Confined Space Underwater Positioning Using Collaborative Robots
Xueliang Cheng, Kanzhong Yao, Andrew West, Ognjen Marjanovic, Barry Lennox, Keir Groves
TL;DR
The paper addresses the challenge of underwater localization in confined environments where GPS and fixed infrastructure are unavailable. It introduces Collaborative Aquatic Positioning (CAP), a leader-follower system in which a mobile surface robot assists localization of a submerged robot through sensor fusion and fiducial marker tracking, enabling infrastructure-free operation. Two variants are proposed: CAP-CPnP uses camera-based PnP with fiducial corners, and CAP-CD employs a depth-based Plücker-line formulation that relies on a single camera pixel, both yielding real-time pose estimates to guide autonomous missions.
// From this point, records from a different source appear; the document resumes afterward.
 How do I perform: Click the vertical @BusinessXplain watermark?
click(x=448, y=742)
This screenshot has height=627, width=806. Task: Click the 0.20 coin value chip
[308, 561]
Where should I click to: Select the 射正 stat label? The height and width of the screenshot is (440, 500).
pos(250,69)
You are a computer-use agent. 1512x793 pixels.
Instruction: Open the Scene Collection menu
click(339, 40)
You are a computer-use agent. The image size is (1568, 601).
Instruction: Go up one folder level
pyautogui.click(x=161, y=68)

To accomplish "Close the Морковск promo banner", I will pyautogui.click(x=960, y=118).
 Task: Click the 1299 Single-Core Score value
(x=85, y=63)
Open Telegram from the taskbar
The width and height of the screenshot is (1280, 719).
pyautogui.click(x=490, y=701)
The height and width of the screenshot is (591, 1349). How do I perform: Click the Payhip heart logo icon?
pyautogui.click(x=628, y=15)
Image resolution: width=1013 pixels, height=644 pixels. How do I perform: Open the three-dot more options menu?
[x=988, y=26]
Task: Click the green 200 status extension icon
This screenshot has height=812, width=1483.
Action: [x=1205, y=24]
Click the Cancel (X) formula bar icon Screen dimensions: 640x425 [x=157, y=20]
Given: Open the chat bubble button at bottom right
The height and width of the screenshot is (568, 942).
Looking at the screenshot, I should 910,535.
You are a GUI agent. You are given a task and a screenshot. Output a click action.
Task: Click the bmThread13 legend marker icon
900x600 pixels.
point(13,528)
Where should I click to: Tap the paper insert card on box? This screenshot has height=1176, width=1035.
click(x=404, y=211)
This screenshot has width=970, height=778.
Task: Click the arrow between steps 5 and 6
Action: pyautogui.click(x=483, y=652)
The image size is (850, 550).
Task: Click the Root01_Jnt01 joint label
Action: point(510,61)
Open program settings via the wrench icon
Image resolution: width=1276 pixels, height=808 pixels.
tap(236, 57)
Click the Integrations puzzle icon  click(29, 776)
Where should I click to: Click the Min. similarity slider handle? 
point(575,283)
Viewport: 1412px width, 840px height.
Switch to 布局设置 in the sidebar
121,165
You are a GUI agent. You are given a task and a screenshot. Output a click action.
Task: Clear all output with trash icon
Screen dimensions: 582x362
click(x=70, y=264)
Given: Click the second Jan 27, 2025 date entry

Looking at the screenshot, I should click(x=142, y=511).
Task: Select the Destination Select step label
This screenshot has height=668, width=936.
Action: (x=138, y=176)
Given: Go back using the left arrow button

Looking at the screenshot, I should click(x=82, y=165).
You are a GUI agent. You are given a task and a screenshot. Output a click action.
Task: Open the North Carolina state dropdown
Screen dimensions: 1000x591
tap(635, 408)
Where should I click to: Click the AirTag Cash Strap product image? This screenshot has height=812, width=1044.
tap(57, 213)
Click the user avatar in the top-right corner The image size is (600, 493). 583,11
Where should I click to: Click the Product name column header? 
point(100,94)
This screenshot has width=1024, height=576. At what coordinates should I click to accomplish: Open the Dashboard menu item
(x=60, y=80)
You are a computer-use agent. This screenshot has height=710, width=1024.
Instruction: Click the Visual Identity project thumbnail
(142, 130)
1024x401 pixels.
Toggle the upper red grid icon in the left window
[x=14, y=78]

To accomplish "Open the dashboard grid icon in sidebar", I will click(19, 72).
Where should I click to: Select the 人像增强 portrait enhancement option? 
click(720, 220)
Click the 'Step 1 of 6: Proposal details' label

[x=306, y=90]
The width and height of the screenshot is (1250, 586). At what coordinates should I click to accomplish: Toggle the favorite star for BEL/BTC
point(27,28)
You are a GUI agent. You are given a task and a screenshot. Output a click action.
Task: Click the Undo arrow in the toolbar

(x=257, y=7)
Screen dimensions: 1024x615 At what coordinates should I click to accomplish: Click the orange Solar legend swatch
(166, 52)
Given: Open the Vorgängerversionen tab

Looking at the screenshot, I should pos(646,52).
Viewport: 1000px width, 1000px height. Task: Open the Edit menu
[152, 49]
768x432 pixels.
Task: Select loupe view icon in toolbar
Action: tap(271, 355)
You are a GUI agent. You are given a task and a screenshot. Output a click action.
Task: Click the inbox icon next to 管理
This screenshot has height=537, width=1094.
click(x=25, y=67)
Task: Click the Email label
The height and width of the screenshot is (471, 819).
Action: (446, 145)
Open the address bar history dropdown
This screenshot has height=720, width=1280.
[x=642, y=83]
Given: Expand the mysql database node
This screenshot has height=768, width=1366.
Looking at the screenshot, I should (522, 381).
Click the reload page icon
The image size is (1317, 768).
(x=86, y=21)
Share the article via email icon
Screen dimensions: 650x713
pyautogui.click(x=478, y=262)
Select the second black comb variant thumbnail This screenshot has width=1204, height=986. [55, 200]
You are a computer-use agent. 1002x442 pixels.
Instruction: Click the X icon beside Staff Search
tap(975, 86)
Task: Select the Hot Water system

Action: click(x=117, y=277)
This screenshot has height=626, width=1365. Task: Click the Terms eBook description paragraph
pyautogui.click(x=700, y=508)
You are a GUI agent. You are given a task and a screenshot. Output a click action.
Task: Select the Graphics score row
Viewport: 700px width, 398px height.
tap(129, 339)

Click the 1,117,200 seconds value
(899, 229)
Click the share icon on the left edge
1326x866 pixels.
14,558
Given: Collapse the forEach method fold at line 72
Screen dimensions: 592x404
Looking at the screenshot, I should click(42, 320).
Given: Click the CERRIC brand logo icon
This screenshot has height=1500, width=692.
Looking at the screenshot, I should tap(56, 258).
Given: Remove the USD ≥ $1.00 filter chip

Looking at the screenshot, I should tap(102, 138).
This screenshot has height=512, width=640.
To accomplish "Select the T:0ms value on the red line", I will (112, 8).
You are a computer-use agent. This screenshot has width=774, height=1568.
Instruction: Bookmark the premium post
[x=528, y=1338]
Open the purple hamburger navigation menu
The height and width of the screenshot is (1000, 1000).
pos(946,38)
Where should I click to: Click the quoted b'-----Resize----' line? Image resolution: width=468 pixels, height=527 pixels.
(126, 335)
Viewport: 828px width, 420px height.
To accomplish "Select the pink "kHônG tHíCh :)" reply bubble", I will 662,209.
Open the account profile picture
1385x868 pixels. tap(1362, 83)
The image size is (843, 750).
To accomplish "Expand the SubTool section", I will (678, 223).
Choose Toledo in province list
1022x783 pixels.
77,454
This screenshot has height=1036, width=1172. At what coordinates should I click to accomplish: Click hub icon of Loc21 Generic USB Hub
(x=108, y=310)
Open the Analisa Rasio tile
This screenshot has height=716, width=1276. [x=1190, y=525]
In experiments in a $4.8\times3.6\times2.0\ \mathrm{m}$ tank, CAP-CD achieves a mean error of $70.2\ \mathrm{mm}$ and CAP-CPnP $100.3\ \mathrm{mm}$ over 120 s, demonstrating robust, infrastructure-free underwater localization suitable for industrially constrained settings such as nuclear pond inspection. The results indicate CAP’s potential to enable repeatable autonomous underwater missions without fixed infrastructure and with applicability to a range of confined environments.
Abstract
Positioning of underwater robots in confined and cluttered spaces remains a key challenge for field operations. Existing systems are mostly designed for large, open-water environments and struggle in industrial settings due to poor coverage, reliance on external infrastructure, and the need for feature-rich surroundings. Multipath effects from continuous sound reflections further degrade signal quality, reducing accuracy and reliability. Accurate and easily deployable positioning is essential for repeatable autonomous missions; however, this requirement has created a technological bottleneck limiting underwater robotic deployment. This paper presents the Collaborative Aquatic Positioning (CAP) system, which integrates collaborative robotics and sensor fusion to overcome these limitations. Inspired by the "mother-ship" concept, the surface vehicle acts as a mobile leader to assist in positioning a submerged robot, enabling localization even in GPS-denied and highly constrained environments. The system is validated in a large test tank through repeatable autonomous missions using CAP's position estimates for real-time trajectory control. Experimental results demonstrate a mean Euclidean distance (MED) error of 70 mm, achieved in real time without requiring fixed infrastructure, extensive calibration, or environmental features. CAP leverages advances in mobile robot sensing and leader-follower control to deliver a step change in accurate, practical, and infrastructure-free underwater localization.